The Honor the Future campaign is the University’s fundraising campaign to encourage alumni and friends of the University to donate towards the University’s goal of becoming the best public university by 2030. The campaign has a goal of raising $5 billion for the University, to be divided among colleges and departments, by 2025. 

So far, total commitments to the University — including current gifts and pledged future gifts — during the 2022 fiscal year have surpassed those given in 2021. This year’s $322 million in gifts have surpassed those given at this time last fiscal year by 82 percent. Philanthropic cash flow — which does not include pledges for future support — increased by 46 percent.

Mark Luellen, vice president of advancement, reported that he is very pleased with the fundraising progress made this fiscal year in total commitments. The total $322 million raised is $80 million greater than the University's five-year average of $242 million in philanthropic commitments. Including both signed and verbal commitments, the University has around $400 million in total commitments, according to Luellen.

“We are and continue to be off to a really strong start this fiscal year as it relates to fundraising progress, frankly it’s one of the strongest stocks we’ve had so far in this campaign,” Luellen said. 

Luellen said the University has documented 53 gifts of $1 million or greater over the 2022 fiscal year. The gifts constitute the main source of growth in University fundraising, making up 55 percent of documented progress. 

Luellen also provided an update on the University’s progress on the Bicentennial Scholars Fund and the Bicentennial Professors Fund. The Bicentennial Scholars Fund is building an endowment for student scholarships to provide support for deserving students, while the Bicentennial Professors Fund is an investment to allow the University to create new endowed professor positions. Currently, the University has documented $574 million to the scholarship fund and $428 million in faculty support for a total of $992 million.

University President Jim Ryan discussed the background of the Cavalier Opportunity Fund, a new initiative that aims to allow low-income students who may not have the resources to participate in extracurriculars — including Greek life, club sports and social clubs — to access the full University experience. The program is still in its early stages, and according to Ryan, the University is currently raising funds.
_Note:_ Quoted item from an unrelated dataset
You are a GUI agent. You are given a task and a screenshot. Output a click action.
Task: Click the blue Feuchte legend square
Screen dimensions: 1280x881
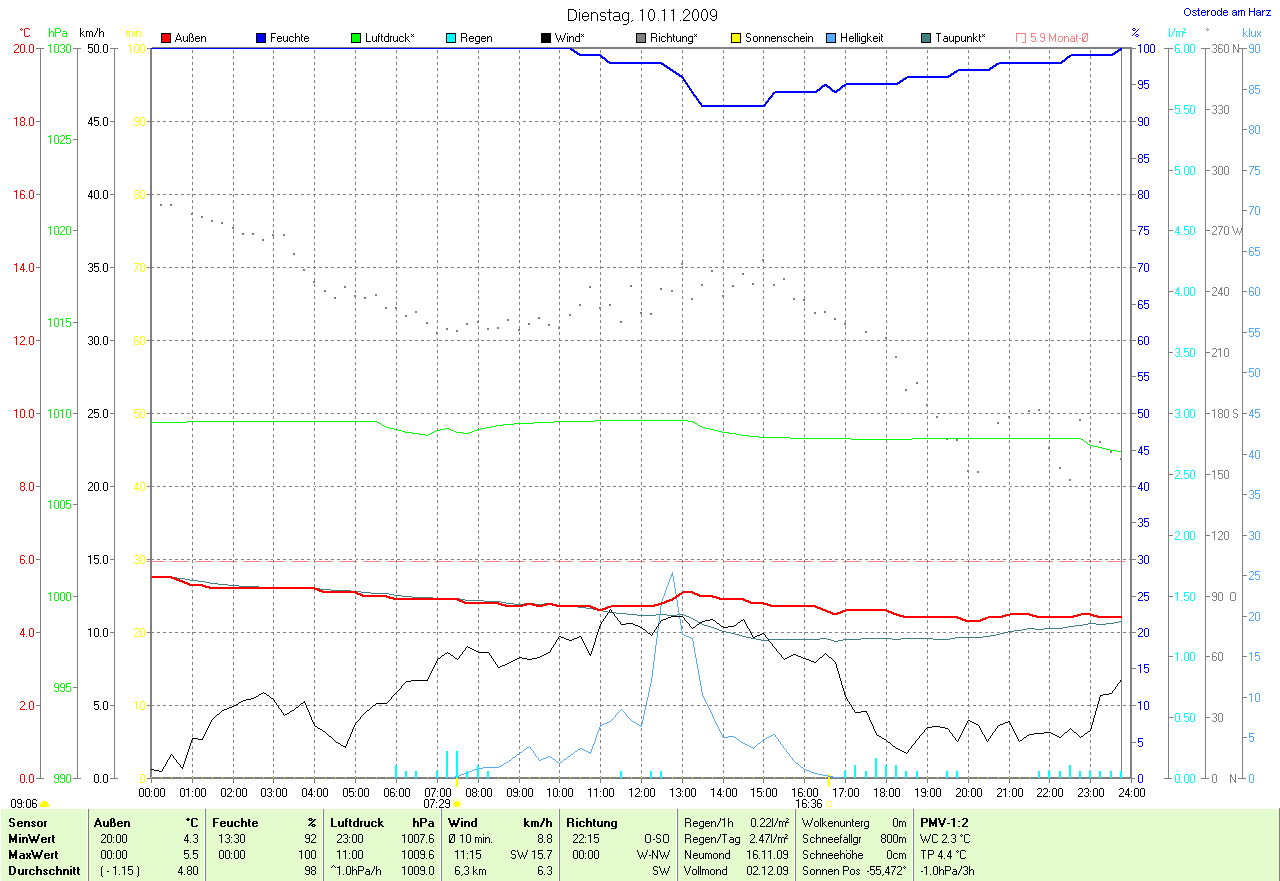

“The student body at U.Va. has become more diverse over the last decade — including socioeconomically — and part of that is because U.Va. guarantees to meet 100 percent of financial needs, but getting students in the door is only part of the mission,” Ryan said. “One barrier that low and middle-income students sometimes face that their more well-resourced peers don’t is that although their financial aid covers the cost of attendance, it doesn’t necessarily cover costs for participating in the full life of the University.” 

The initiative was proposed to allow students to feel a greater sense of belonging by joining clubs and organizations that enable students to access leadership opportunities, develop relationships and boost their confidence. 

“The idea behind the Cavalier Opportunity Fund is to address that gap between what students receive as part of their financial aid package and what might be necessary for them to participate in the full life of the University,” Ryan said. 

Vice Provost for Enrollment Stephen Farmer expressed his excitement to work on the project and how he hopes the Cavalier Fund will help to empower students — both recipients of funds and others.

“Every thriving student helps every other student, because every happy student at the University makes it easier for other students to be happy and achieve what they’re called to do and what they came here to do.” Farmer said. 

The Advancement Committee will present again during the next meeting of the Board in June.